ASA teams were the eyes and ears of U.S. military commanders during the Vietnam War. General Creighton Abrams is quoted as saying the Army Security Agency saved more American lives than any other unit, because it could tell where the NVA was, at what strength and what they were going to do. But the ASA paid a heavy price for that information.
“Unfortunately, we were not always listened to so that turned up some pretty bad results,” said Matthews as he reminded me that the first soldier killed during the Vietnam war was an ASA operator, Spc4 James Davis seen here operating a direction finder 20 miles northeast of Saigon in August 1961.
To monitor enemy Morse Code or radio traffic, ASA teams had to set up radio monitors and direction finders in open areas and that made them tempting targets.

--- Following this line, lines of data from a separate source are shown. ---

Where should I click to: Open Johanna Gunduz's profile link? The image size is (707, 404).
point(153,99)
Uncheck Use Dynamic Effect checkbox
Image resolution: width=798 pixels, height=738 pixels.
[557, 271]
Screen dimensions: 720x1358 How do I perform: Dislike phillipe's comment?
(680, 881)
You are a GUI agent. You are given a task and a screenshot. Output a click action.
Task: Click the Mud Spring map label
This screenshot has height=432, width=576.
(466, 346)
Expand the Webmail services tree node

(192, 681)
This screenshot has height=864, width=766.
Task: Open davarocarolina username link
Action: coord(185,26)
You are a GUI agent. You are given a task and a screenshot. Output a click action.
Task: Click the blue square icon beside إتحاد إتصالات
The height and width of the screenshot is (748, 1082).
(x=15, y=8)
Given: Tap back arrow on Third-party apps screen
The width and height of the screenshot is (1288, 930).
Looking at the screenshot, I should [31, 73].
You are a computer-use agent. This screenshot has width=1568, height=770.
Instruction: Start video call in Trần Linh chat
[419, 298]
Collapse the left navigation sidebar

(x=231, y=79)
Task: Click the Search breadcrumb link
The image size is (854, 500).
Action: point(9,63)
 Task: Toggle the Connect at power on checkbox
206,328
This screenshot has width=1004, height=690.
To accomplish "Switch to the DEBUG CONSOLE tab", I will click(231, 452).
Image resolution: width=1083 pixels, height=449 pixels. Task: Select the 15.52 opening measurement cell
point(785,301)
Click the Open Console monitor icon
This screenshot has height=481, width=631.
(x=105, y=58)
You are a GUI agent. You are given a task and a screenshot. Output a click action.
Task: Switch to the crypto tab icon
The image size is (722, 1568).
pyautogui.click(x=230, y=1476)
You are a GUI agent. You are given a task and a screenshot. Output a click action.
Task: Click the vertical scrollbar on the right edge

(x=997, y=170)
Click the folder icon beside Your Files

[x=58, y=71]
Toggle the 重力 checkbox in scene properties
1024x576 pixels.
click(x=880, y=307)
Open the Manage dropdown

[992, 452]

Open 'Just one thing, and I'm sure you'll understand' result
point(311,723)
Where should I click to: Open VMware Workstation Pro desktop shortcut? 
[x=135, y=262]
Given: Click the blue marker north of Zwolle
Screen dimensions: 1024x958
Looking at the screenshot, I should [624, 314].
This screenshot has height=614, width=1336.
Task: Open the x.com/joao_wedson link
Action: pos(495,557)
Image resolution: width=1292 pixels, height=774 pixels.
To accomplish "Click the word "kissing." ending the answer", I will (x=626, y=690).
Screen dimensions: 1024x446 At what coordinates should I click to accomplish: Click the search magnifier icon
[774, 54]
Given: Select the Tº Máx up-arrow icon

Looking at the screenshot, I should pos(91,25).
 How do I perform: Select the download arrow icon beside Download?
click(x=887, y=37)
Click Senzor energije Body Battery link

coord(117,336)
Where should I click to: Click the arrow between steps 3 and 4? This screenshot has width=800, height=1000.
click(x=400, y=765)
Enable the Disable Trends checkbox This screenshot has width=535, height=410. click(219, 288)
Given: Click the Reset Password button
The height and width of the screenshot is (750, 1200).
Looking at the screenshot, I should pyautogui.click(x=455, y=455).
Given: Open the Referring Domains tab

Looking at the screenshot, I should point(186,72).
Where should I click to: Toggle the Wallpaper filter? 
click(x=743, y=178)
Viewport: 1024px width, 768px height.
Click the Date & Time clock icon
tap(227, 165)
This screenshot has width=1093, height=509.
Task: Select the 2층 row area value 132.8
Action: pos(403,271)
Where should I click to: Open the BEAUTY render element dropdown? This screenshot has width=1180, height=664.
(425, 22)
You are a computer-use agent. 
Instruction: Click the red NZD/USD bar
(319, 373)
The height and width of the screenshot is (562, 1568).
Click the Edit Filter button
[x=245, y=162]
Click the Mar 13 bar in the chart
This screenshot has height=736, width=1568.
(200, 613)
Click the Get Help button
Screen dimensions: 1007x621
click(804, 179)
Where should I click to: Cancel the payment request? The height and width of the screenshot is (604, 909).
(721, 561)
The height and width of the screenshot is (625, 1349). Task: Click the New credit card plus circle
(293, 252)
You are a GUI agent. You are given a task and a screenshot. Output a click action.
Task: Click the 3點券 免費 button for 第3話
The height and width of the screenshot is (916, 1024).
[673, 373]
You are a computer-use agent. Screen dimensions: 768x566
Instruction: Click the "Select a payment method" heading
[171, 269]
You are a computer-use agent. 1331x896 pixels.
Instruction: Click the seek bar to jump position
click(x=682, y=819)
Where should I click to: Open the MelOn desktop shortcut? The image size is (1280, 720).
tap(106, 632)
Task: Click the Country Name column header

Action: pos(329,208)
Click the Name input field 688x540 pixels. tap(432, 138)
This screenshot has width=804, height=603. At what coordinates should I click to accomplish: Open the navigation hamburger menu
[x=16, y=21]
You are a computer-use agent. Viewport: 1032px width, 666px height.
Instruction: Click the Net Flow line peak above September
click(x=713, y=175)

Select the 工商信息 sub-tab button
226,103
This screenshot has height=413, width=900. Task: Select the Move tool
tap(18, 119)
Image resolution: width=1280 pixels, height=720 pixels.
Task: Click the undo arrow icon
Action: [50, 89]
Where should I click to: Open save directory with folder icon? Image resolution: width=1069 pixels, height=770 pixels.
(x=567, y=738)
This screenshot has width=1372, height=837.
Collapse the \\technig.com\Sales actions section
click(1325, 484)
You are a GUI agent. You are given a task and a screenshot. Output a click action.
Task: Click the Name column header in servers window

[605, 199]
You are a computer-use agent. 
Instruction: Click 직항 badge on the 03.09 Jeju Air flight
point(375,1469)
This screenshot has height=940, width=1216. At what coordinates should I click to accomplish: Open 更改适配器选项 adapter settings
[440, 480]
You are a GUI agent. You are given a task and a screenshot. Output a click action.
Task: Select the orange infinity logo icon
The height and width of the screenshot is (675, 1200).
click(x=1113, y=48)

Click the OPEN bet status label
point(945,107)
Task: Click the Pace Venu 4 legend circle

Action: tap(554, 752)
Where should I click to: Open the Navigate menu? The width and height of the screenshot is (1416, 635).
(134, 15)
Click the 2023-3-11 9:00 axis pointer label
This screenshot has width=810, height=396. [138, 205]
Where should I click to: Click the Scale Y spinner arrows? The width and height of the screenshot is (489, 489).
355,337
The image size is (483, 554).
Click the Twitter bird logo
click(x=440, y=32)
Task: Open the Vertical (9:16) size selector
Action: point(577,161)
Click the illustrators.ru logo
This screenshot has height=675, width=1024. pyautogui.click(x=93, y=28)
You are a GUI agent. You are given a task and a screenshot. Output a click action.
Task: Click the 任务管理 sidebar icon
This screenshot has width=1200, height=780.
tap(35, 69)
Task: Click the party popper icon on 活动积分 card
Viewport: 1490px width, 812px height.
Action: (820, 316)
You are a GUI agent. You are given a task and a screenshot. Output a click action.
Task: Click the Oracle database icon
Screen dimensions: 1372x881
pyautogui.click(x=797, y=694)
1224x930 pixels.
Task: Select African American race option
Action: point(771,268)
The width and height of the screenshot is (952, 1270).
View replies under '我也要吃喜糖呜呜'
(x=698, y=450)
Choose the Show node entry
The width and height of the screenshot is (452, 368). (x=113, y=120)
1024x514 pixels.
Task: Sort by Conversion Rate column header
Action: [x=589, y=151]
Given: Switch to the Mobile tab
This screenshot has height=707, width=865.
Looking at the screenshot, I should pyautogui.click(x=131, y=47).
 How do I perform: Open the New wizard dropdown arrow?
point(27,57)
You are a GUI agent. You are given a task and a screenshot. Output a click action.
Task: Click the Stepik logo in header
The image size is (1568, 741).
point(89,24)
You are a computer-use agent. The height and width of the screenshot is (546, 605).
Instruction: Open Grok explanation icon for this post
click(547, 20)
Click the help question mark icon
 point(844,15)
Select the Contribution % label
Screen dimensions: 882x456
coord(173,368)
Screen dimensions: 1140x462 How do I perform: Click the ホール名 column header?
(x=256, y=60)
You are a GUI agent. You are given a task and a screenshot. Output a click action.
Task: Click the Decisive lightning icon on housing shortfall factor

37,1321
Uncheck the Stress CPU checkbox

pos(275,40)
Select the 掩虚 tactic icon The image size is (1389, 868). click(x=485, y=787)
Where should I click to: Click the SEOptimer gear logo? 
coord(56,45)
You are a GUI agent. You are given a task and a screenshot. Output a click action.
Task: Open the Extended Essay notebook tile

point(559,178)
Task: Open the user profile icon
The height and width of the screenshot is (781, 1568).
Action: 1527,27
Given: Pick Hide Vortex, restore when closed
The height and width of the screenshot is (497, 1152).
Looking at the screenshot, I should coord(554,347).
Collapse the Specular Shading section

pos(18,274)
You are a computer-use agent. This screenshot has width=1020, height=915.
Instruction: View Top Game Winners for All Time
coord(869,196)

Matthews remembers the night a DF unit mounted on a jeep and their Special Forces security team got a very strong signal. When the operators took off their earphones, they could hear enemy soldiers talking on the other side of some trees. The DF team managed to escape by putting the jeep into neutral and pushing it to where it was safe to start it and head back to base.
Close calls like that caused U.S. military commanders to rethink how they collected information about enemy activities. A reward for ASA personnel also played a part in their decision. “For that reason, General Abrams stopped sending out units like mine and shifted spying operations to planes,” said Matthews.
Those small low-flying aircraft packed with listening devices flew back and forth over the Ho Chi Minh Trail, the major supply route from North Vietnam to South Vietnam.
Some larger aircraft were lost while dropping electronic sensors along the trail to monitor NVA truck traffic.
Those sensors made Morse Code collection of enemy information obsolete during the Vietnam War. But the need for soldiers who could copy code resurfaced when the U.S. got involved in Afghanistan.
“The Taliban figured out that the U.S. Army was no longer copying Morse Code, so they started using it,” said Matthews, “And that forced the Army to drag out a bunch of old technology and start teaching Morse Code again.
When Larry Matthews left the Army in the mid-60s, he became an award-winning broadcaster at radio stations in Washington, D.C. a published author and podcaster.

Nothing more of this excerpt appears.